By Jacob Serebrin, The Canadian Press on December 19, 2023.
JOLIETTE, Que. – Quebec’s workplace safety board has concluded that a deadly explosion at a Quebec fuel distributor this year could have been avoided had proper safety procedures been followed.
The Jan. 12 blast that killed three workers occurred as a welder was repairing cracks in a tank trailer, the board, known as the CNESST, said in a report released Tuesday.
The report found that the fuel distributor – Propane Lafortune of St-Roch-de-l’Achigan, Que. – and welding contractor Soudure AC should have done more to ensure the tank trailer was completely empty of fuel before the welding began.
“The physical cause of the explosion was the ignition of gasoline vapour inside a tanker compartment, which caused the explosion, followed by a building fire,” board inspector Martin Rondeau told reporters in Joliette, Que.
The investigation found that the fact the work was being done inside a garage rather than outdoors contributed to the risk of explosion and death.
Board inspector Annie Lépine said the tank trailer had been deemed unroadworthy by Quebec’s automobile insurance board. The welding work had begun outdoors in the town about 50 kilometres north of Montreal on the day before the explosion, she said. However due to the complexity of the job, the welder wanted to get under the vehicle.
One of the owners of Propane Lafortune suggested he use a pit intended for vehicle repairs inside the company garage, Lépine said, noting the garage shared a wall with the company’s office.
The next day, the trailer was brought inside and work continued.

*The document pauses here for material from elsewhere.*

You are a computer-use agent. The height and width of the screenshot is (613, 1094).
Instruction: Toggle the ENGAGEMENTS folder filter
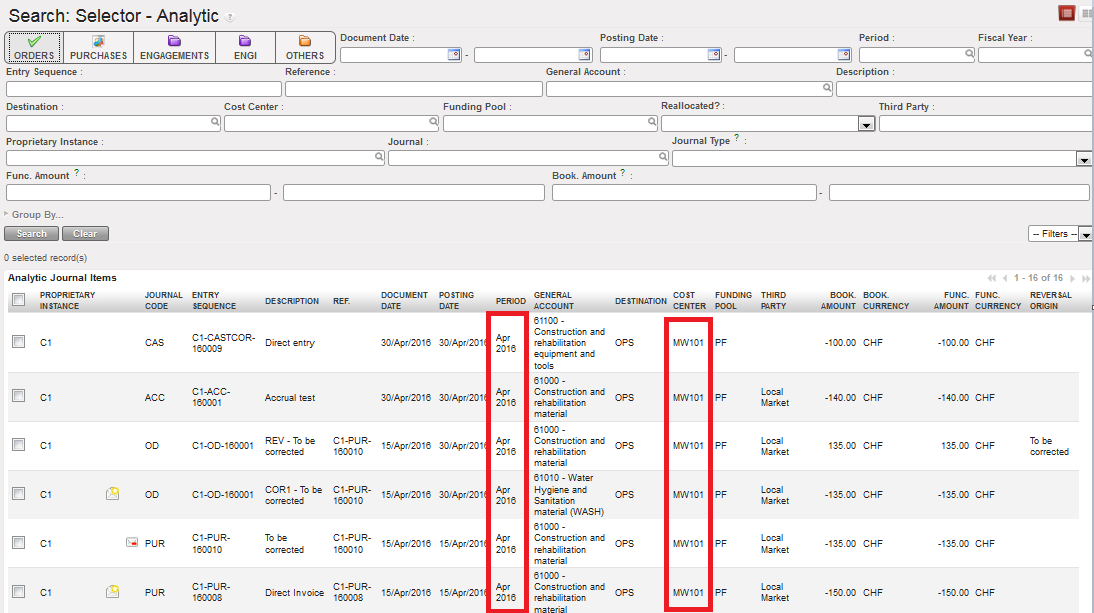click(174, 48)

Lépine said the owner of the welding company was present at the beginning of the day and was involved in planning the work. But he had left by the time of the explosion.

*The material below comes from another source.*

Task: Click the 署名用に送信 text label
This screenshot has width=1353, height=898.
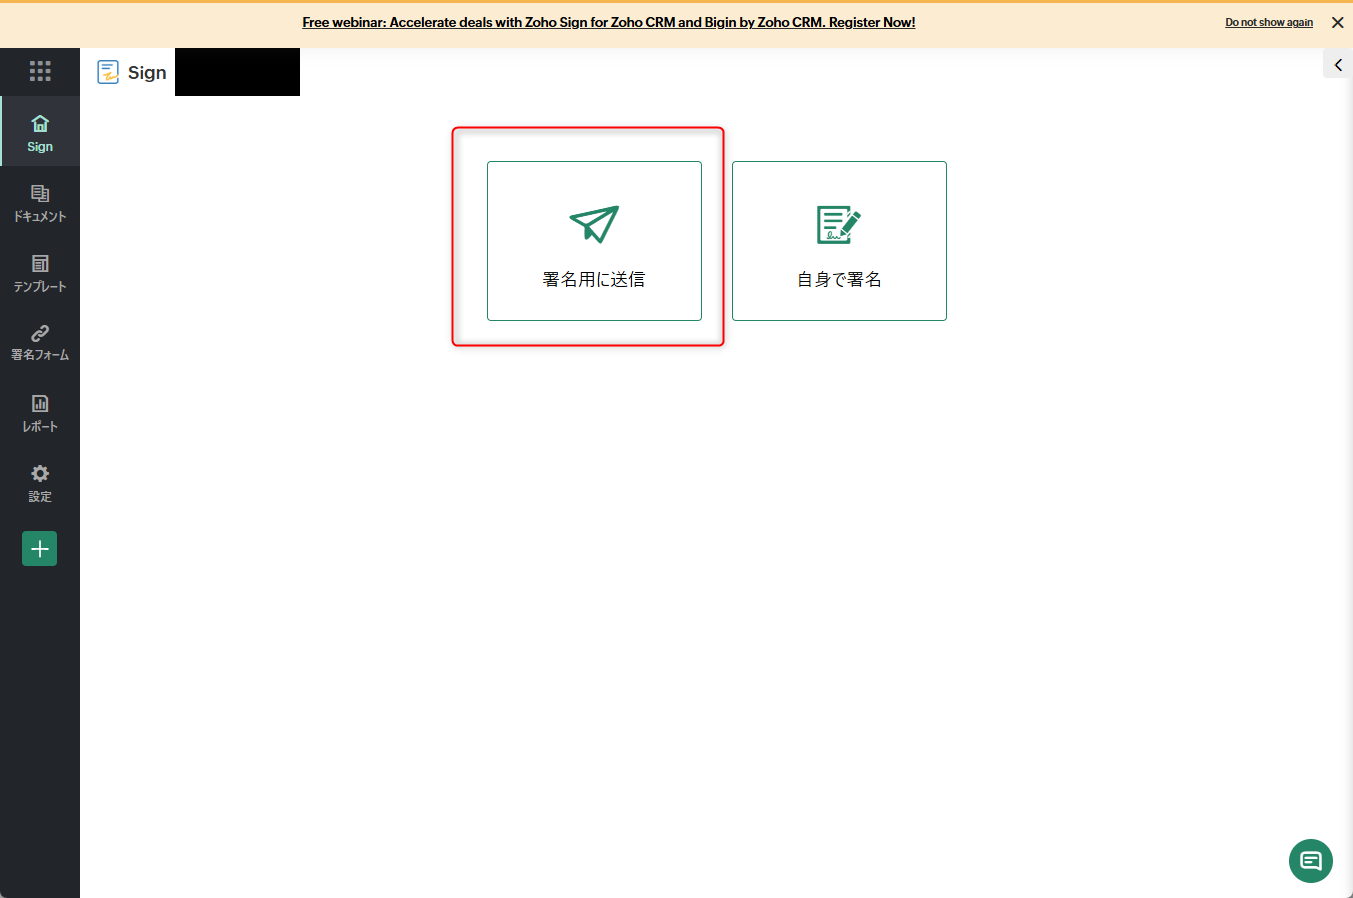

The explosion took place at around 11:15 a.m., Lépine said. The blast and ensuing fire killed the 26-year-old welder, Christophe Paradis, and two secretaries working in the office, Céline Pilon, 65, and France Desrosiers, 65.
The trailer had delivered its final load of fuel before being taken off the road, Lépine said, but between five and 10 litres can remain in each tank after delivery. The trailer that exploded had six tanks.

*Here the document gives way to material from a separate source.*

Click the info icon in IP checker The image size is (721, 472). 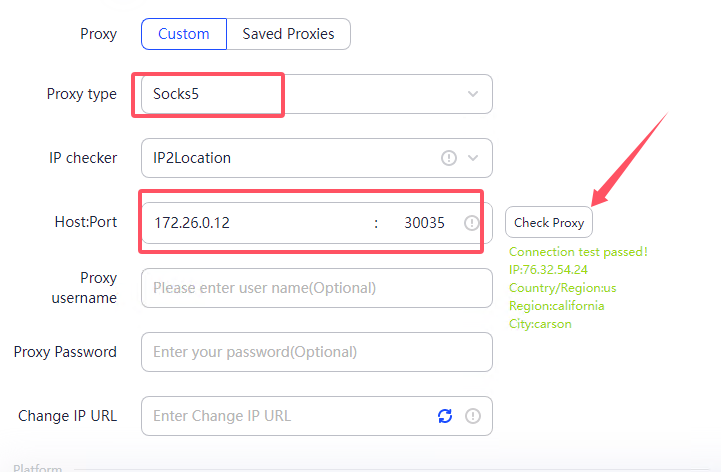[449, 158]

Rondeau said that before the repairs began, the tanks should have been cleaned and checked with tools that detect the presence of gasoline vapour. Because the vapour is heavier than air, working in a garage pit increased the danger, as the vapour would sink to where the welder was working.
Many of the safety measures that should have been taken are in the National Fire Code, which forbids working on tanker trucks inside except in specially constructed facilities, Rondeau said. He said the goal of the CNESST report is to determine what should be done to prevent similar tragedies from happening.
“There were things that weren’t done that day, of course, but what we presented is what should have been done and what should be done in the future,” he said.
The CNESST said its legal department is analyzing the inspection report to determine whether the board should issue fines.
Propane Lafortune did not immediately respond to a request for comment.